[Exercise A]
In the announcement about Greta Scacchi, where did she receive her early theatrical training?
[Exercise B]
List every television production that the announcement about Greta Scacchi says she appeared in.
[Exercise C]
Reproduce word for word the passage of the announcement about Greta Scacchi that begins at the words "Australian film star" and stops after "President Serge Losique.".

[Selected extract]
Content starts

Australian film star Greta Scacchi will be president of the international jury of the 36th Montreal World Film Festival, it was announced. “Ms. Scacchi has marked the international cinema with her talent and we are honoured to have her as the president of our jury,” said Festival President Serge Losique.
Born in Milan to an English mother and Italian father, Greta Scacchi was raised in England and Australia and received her early theatrical training as at the Bristol Old Vic theatre school. After several noticed appearances on stage a couple of minor screen parts, she gained attention as the spirited grandmother in the flashback sequence of the Merchant-Ivory production, Heat and Dust (1982). Scacchi was also memorable as the daffy secretary in Dusan Makavejev's The Coca Cola Kid" (1985). By the late 1980s, after such high-profile projects as White Mischief (1987) and Presumed Innocent (1990), she seemed destined for typecasting as a femme fatale. But a standout performance in Robert Altman's The Player (1992) gave her career a renewed critical boost, and she excelled in several period films, notably Country Life (1994), Michael Blakemore's adaptation of Chekhov's "Uncle Vanya". She then reteamed with Merchant-Ivory to portray Maria Cosway who entrances the future US president in "Jefferson in Paris (1995) and followed that with Douglas McGrath's adaptation of Jane Austen's "Emma" (1996).
In 1984, Scacchi stepped into one of Garbo's signature roles, playing the consumptive Marguerite Gauthier in a TV-movie remake of Camille (CBS). She appeared as the object of affection of an older Englishman (James Mason) in Doctor Fischer of Geneva (BBC, 1984; PBS, 1985) and was one of two nubile young woman living with an elderly artist (Laurence Olivier) in The Ebony Tower (BBC, 1986; PBS, 1987). For her performance as the Czarina Alexandra in Rasputin (HBO, 1996), Scacchi won a Supporting Actress Emmy. She followed with a turn as Penelope, the patient wife of Odysseus, in the NBC miniseries The Odyssey (1997).

Content ends

(Entries from a data source)
Content starts

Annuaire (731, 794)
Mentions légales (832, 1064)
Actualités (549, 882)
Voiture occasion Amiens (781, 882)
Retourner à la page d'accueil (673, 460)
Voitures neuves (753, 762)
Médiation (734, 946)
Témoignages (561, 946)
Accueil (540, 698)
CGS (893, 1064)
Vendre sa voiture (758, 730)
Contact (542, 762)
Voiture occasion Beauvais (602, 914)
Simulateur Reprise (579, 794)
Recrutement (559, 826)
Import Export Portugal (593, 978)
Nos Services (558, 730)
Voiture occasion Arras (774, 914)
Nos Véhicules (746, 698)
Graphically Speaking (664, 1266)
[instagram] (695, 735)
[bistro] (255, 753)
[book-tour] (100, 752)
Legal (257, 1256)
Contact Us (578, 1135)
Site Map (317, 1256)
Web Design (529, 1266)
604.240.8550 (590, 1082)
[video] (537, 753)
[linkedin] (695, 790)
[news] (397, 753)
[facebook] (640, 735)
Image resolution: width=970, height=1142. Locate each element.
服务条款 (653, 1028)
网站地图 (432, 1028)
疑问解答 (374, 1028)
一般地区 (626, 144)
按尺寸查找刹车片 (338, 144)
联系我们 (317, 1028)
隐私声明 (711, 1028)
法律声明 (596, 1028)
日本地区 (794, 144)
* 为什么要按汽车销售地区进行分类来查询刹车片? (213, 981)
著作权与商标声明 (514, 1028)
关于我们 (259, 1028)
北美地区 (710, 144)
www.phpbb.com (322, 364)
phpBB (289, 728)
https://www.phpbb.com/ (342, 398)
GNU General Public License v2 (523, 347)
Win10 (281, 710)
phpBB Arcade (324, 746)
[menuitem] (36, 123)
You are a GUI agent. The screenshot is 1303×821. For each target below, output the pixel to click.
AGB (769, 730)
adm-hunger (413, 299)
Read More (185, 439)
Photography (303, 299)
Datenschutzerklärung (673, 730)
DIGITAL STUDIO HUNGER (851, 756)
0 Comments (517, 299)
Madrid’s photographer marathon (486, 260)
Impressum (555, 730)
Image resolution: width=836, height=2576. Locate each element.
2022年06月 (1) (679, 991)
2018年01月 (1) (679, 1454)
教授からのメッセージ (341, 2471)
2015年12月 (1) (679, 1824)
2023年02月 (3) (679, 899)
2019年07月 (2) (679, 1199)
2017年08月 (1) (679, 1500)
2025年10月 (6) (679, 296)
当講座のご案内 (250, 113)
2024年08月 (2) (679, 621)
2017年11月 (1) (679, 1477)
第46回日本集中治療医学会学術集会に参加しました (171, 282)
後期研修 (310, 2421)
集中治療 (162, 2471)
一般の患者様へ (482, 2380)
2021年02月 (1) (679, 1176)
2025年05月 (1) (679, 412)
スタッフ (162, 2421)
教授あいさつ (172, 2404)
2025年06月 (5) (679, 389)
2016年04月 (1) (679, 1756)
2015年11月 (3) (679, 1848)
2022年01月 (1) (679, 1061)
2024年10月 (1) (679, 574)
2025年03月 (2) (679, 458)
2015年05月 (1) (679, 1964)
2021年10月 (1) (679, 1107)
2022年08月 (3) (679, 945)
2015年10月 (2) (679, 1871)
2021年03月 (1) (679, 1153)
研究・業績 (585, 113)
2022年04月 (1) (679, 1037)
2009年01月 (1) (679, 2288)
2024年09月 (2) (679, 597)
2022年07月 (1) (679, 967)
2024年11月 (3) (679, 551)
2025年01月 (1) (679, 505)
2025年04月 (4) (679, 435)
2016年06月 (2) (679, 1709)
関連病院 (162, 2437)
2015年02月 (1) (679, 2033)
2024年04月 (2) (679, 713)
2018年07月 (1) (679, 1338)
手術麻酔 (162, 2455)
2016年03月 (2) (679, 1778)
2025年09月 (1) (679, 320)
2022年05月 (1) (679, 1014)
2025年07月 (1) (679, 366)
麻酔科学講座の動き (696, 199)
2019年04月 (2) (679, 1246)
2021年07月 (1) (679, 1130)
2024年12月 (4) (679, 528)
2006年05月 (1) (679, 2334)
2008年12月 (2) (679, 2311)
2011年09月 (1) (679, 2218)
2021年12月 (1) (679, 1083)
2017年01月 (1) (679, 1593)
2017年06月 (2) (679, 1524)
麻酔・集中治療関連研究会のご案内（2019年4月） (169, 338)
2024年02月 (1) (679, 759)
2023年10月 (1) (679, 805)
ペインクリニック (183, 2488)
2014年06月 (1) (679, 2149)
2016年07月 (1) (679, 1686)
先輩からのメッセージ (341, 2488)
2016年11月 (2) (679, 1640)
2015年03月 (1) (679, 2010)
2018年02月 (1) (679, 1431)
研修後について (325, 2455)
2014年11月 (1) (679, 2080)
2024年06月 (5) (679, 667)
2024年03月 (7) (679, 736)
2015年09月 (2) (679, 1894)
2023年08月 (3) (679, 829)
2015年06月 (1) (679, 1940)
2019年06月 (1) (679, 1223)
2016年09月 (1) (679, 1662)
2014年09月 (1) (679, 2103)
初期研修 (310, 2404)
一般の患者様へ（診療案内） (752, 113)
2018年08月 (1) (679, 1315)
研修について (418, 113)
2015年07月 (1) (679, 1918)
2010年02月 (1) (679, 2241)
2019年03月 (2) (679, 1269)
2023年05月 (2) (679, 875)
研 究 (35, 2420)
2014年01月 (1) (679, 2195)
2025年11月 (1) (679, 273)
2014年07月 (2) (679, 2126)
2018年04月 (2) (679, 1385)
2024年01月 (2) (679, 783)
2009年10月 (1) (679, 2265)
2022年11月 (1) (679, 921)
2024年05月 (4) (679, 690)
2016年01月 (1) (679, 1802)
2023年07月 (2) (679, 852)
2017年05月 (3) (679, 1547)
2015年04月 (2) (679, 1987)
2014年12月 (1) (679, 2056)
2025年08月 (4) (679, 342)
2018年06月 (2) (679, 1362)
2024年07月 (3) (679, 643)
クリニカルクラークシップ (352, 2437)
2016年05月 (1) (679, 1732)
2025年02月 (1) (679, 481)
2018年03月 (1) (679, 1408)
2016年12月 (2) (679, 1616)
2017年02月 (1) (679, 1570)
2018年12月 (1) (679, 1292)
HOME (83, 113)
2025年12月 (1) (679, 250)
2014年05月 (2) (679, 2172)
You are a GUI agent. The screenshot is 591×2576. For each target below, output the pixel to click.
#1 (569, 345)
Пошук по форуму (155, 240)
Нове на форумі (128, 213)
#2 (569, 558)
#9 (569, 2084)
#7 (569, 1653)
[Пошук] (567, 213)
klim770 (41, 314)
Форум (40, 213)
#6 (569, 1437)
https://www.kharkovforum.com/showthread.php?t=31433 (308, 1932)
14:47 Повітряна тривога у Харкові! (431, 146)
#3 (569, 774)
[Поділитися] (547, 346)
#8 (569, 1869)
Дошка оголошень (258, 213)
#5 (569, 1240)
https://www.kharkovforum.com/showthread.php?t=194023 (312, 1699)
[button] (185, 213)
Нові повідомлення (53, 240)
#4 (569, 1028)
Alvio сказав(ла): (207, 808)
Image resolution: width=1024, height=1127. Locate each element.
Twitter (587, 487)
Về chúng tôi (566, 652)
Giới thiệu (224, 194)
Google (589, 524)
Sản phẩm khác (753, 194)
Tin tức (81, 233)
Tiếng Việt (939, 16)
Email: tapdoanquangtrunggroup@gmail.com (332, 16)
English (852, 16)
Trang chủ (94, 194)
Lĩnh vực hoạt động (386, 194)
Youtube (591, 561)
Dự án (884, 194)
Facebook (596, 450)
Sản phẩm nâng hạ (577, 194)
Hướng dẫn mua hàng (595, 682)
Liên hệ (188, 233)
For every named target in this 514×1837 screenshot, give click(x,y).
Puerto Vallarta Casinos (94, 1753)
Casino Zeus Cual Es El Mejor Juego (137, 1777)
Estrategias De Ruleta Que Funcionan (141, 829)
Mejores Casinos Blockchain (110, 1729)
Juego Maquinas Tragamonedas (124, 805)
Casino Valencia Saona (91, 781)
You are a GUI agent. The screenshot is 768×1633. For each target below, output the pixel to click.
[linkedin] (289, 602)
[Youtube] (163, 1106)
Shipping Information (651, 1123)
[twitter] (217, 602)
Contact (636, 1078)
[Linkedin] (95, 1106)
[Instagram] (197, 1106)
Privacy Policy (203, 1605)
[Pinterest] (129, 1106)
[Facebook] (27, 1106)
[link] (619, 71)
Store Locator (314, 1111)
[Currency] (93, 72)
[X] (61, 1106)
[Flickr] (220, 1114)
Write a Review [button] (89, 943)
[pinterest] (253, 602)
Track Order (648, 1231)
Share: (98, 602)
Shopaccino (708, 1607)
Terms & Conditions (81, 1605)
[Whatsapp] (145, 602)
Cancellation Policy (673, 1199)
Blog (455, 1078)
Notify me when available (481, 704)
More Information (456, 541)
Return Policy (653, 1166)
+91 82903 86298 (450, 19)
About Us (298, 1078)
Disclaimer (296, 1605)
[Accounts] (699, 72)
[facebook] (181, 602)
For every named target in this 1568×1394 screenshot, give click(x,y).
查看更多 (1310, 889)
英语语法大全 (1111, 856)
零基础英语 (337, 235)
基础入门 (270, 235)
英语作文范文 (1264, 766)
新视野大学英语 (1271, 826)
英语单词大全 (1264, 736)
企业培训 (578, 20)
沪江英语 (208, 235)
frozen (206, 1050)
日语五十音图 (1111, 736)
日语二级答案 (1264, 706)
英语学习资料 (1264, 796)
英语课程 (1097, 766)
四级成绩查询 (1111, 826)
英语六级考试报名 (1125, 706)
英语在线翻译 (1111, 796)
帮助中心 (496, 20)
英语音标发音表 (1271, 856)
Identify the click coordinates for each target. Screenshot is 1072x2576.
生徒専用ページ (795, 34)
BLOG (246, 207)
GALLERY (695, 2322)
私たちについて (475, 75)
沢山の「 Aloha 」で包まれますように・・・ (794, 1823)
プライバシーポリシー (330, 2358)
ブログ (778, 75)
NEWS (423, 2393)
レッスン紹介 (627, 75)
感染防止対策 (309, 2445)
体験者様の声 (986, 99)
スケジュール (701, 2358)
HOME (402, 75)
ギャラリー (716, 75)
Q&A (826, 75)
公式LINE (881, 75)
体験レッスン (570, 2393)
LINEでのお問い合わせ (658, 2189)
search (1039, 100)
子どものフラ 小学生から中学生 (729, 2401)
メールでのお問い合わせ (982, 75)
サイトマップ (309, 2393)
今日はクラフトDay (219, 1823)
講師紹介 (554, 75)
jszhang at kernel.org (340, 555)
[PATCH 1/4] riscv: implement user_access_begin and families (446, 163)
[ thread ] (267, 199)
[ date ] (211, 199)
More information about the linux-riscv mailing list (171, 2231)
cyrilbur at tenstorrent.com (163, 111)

Content ends

[Answer space A]
At the Bristol Old Vic theatre school.

[Answer space B]
Camille, Doctor Fischer of Geneva, The Ebony Tower, Rasputin, The Odyssey

[Answer space C]
Australian film star Greta Scacchi will be president of the international jury of the 36th Montreal World Film Festival, it was announced. “Ms. Scacchi has marked the international cinema with her talent and we are honoured to have her as the president of our jury,” said Festival President Serge Losique.